Composo provides a Python SDK for Composo evaluation, with:
  • Dual Client Support: Both synchronous and asynchronous clients
  • Convenient Format: Compatible with python dictionaries and results objects from OpenAI and Anthropic
  • HTTP Goodies: Connection pooling + retry logic
Note: This SDK is for Python users. If you’re using TypeScript, JavaScript, or other languages, please refer to the REST API Reference to call the API directly.

Installation

Install the SDK using pip:
pip install composo

Quick Start

Let’s run a simple Hello World evaluation to get started with Composo evaluation.
Python
from composo import Composo

composo_client = Composo()

result = composo_client.evaluate(
    messages=[
        {"role": "user", "content": "Hello"},
        {"role": "assistant", "content": "Hello! How can I help you today?"}
    ],
    criteria="Reward responses that are friendly"
)

print(f"Score: {result.score}")
print(f"Explanation: {result.explanation}")

Reference

Client Parameters

Both Composo and AsyncComposo clients accept the following parameters during instantiation:
ParameterTypeRequiredDefaultDescription
api_keystrNo*NoneYour Composo API key.

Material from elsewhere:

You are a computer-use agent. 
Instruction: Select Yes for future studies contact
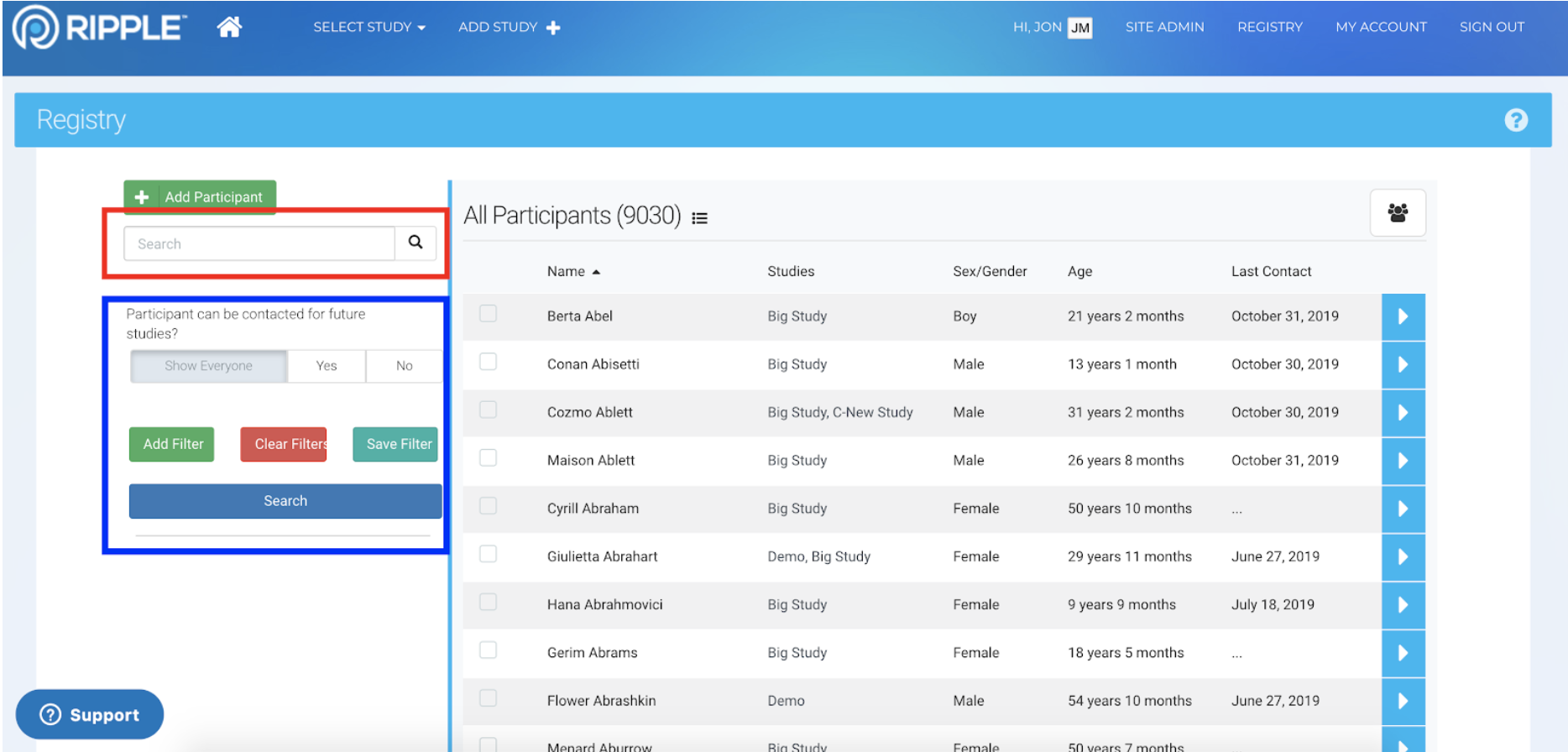pyautogui.click(x=327, y=366)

If not provided, will use COMPOSO_API_KEY environment variable
num_retriesintNo1Number of retry attempts for failed requests
*Required if COMPOSO_API_KEY environment variable is not set.

Evaluation Method Parameters

The evaluate() method accepts the following parameters:
ParameterTypeRequiredDescription
messagesList[Dict]YesList of message dictionaries with ‘role’ and ‘content’ keys
criteriastr or List[str]YesEvaluation criteria (single string or list of criteria)
toolsList[Dict]NoTool definitions for evaluating tool calls
resultOpenAI/Anthropic Result ObjectNoPre-computed LLM result object to evaluate

Environment Variables

The SDK supports the following environment variables:
  • COMPOSO_API_KEY: Your Composo API key (used when api_key parameter is not provided)

Response Format

The evaluate method returns an EvaluationResponse object:
Python
class EvaluationResponse:
    score: Optional[float]      # Score from 0-1
    explanation: str            # Evaluation explanation

Async Evaluation

Use the async client when you need to run multiple evaluations concurrently or integrate with async workflows.
Python
import asyncio
from composo import AsyncComposo

async def main():
    composo_client = AsyncComposo()
    result = await composo_client.evaluate(
        messages=[
            {"role": "user", "content": "Hello"},
            {"role": "assistant", "content": "Hello! How can I help you today?"}
        ],
        criteria="Reward responses that are friendly"
    )
    
    print(f"Score: {result.score}")
    print(f"Explanation: {result.explanation}")

asyncio.run(main())

Multiple Criteria Evaluation

When evaluating against multiple criteria, the async client runs all evaluations concurrently for better performance.
Python
import os
import asyncio
from composo import AsyncComposo

async def main():
    client = AsyncComposo()

    messages = [
        {"role": "user", "content": "Explain quantum computing in simple terms"},
        {"role": "assistant", "content": "Quantum computing uses quantum mechanics to process information..."}
    ]

    criteria = [
        "Reward responses that explain complex topics in simple terms",
        "Reward responses that provide accurate technical information",
        "Reward responses that are engaging and easy to understand"
    ]

    results = await client.evaluate(messages=messages, criteria=criteria)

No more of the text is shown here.